Sunday, March 15, 2009

Ian MacMillan & some notes on teaching

Paul Theroux on Ian MacMillan:

"Ian was talking to me in Haleiwa about Camus' short stories when an insect landed on his hand. Most of us would squash the bug. Ian raised his hand so that he could better see the insect and, while talking about Camus, he took the insect in, looking at it from every angle, appreciating it like a fine jewel. When he had finished, and while still talking about Camus, he gently moved his hand and let the bug go. He gave it life. From then on, I have refrained from squashing bugs when they land on me."

Such was Ian's power, to offer a Buddhist lesson to Paul Theroux (of all people!) and so to us. R.I.P. Ian.


The major issue that came up in my teaching of CW & Lit this past week was how to explain to students who have absorbed the idea that poetry is the art of leaving things out, of suggesting stories rather than telling them, that there is still a mandate for precision, for exactitude. Not an easy task. The last set of poems I received from these students was full of wonderful gestures at imagery and story, but many of them seemed willfully obscure. The obscurity began on the level of grammar. Every sentence we utter contains a story; someone does something, someone else does something back. But students were refusing the net of noun and verb in favor of lines like (and I made this up): "Swirling in the snow / it glints / the silver light is bright," where the reader is not privy to what is swirling or what is glinting (and yet assumes somehow that these are different "whats").

We rewrote these lines so that there were agents and objects. "I swirled in the snow / my rolex glinting/ in the silver light." My second class was still unhappy, because as one student put it, he just liked vagueness and ambiguity. Which led me to explain (to myself as well as to them) that ambiguity in poetry comes not of vagueness but of precision. We looked at Diane Glancy's poem about a woman's visit to the Louvre to see the Mona Lisa. In this poem she writes very straightforward phrases beginning with the pronoun "she." But what we realized as we read the poem, is that the "she" is ambiguous, belonging both to the speaker of the poem and to the subject of the painting. Glancy, a solitary woman, is gazing at a painting of a solitary woman (and paintings by Vermeer and others of women working). She is looking at herself, a woman in a gilded frame, and also imagining how to step out from such (western, gendered) artfulness.

Tomorrow I think I'll take them something by Emily Dickinson or Hart Crane--perhaps inspired by Michael Snedicker's wonderful essays in Queer Optimism on their "smiles"--to show that even when the subject (smile) is divorced from its usual cause (the immediate happiness of one particular smiler), the poet's grammar gives us reason to meditate on the smile as the subject of a more metaphysical (meta-smilical) phenomenon.
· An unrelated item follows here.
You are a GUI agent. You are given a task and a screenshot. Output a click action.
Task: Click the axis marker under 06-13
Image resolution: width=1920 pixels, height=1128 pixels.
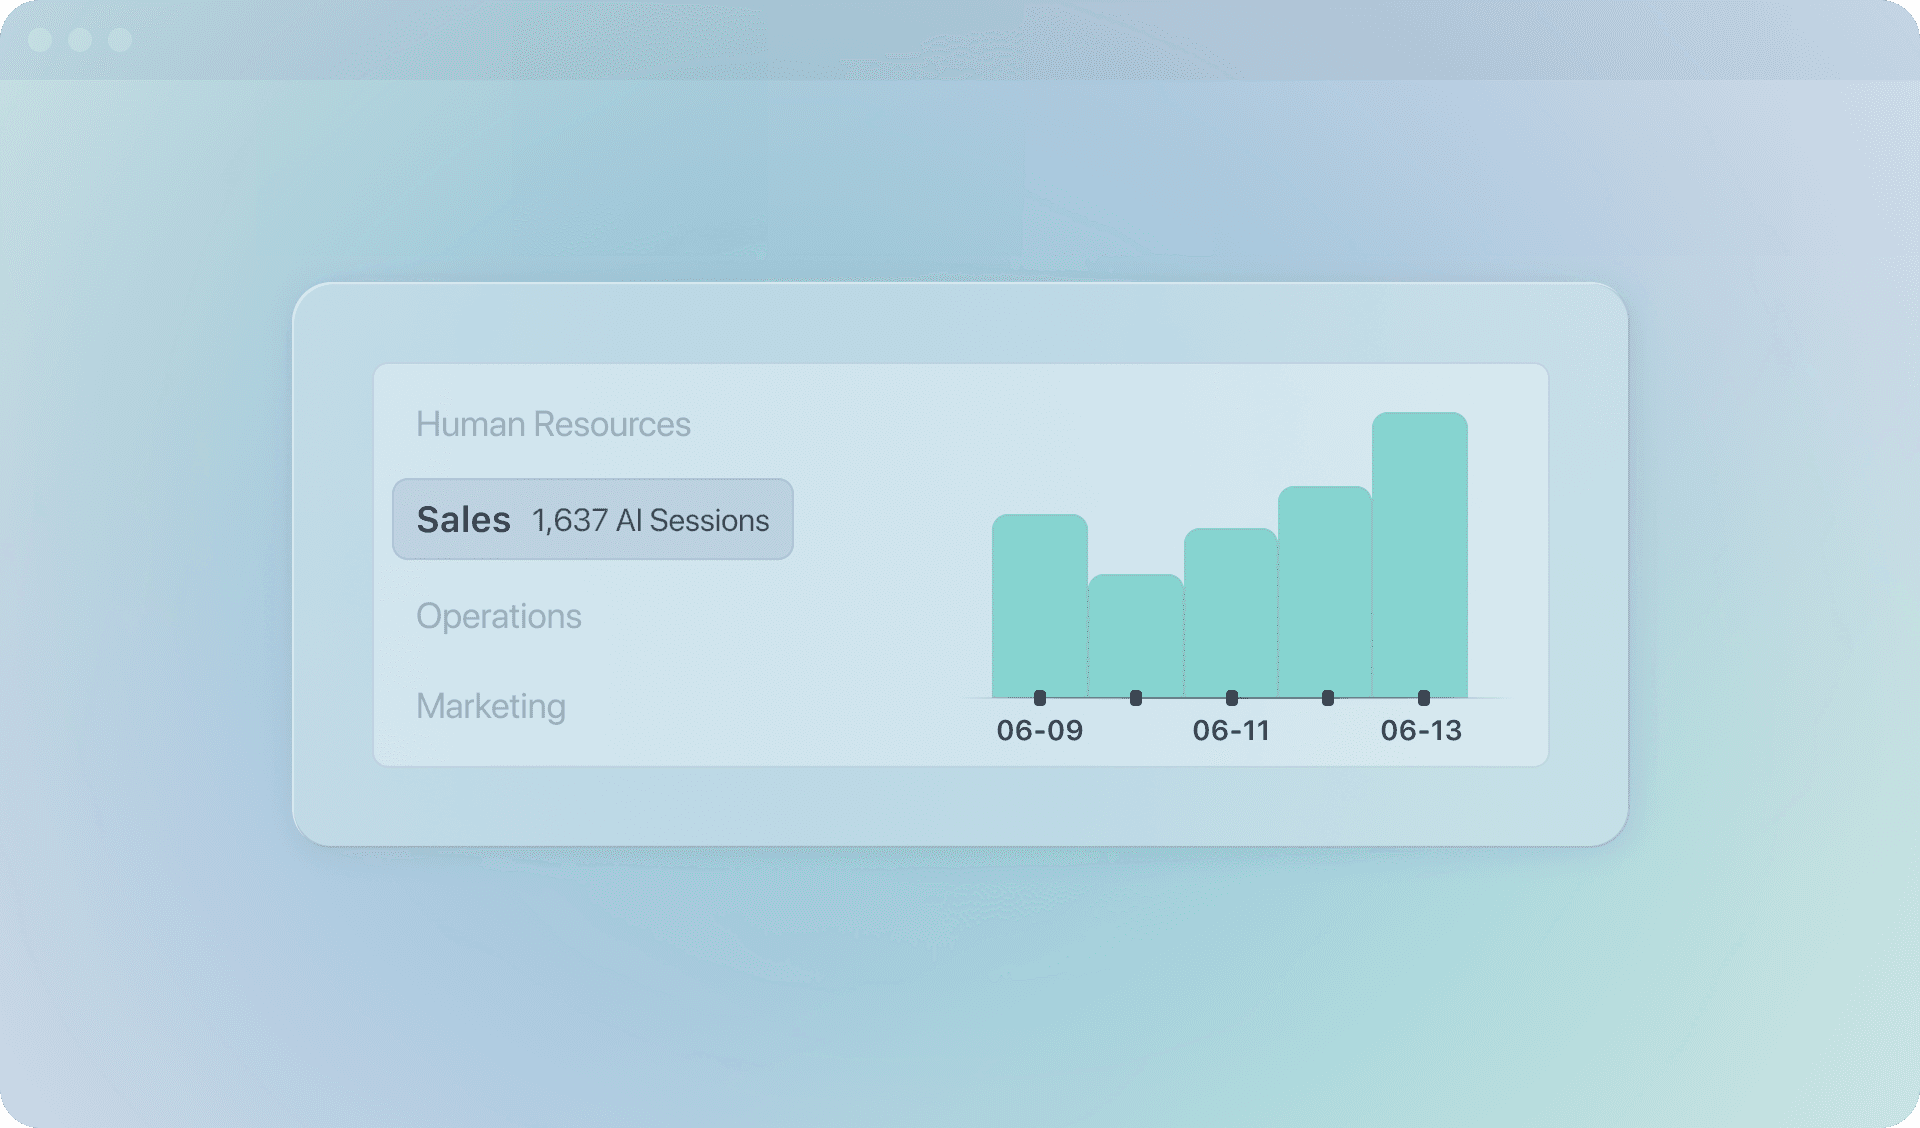click(x=1423, y=698)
I'm not doing them, or Michael, justice here, but this is the direction I want to go, having last time made a counter-argument about needing the subject attached to its object (smile to face) in a way that was too simple, but perhaps appropriate to the conversation we were having. If an image that does not have agency of its own (the smile) suddenly discovers it in a poem, then the poet must offer just cause for this to happen. If I ask for directions to Ala Moana and you send me to Waianae, you have not succeeded. If you send me to Ala Moana and I realize that it is like other shopping malls in other places, then you have succeeded. Ah, the consumer epic!

When, in our latest department meeting about budget cuts, we talked about "reorganizing" the introduction to literature program, which features small classes of underclassman, I realized I have come to love these courses for the very conversations we had during this past week. (This was not the case a decade ago, when the classes seemed to me merely frustrating.) The subject of precision and multiplicity also came up--differently--in a memo from our Chancellor in which she alluded to a bad incident that happened on campus, said she did not approve of it, and never mentioned what it was (namely, a group of rightwing Christians yelling at students that they would go to hell if they so much as failed to disapprove of homosexuality).

We need the name of the thing in order for that thing to mean--and to mean more than it seems to mean.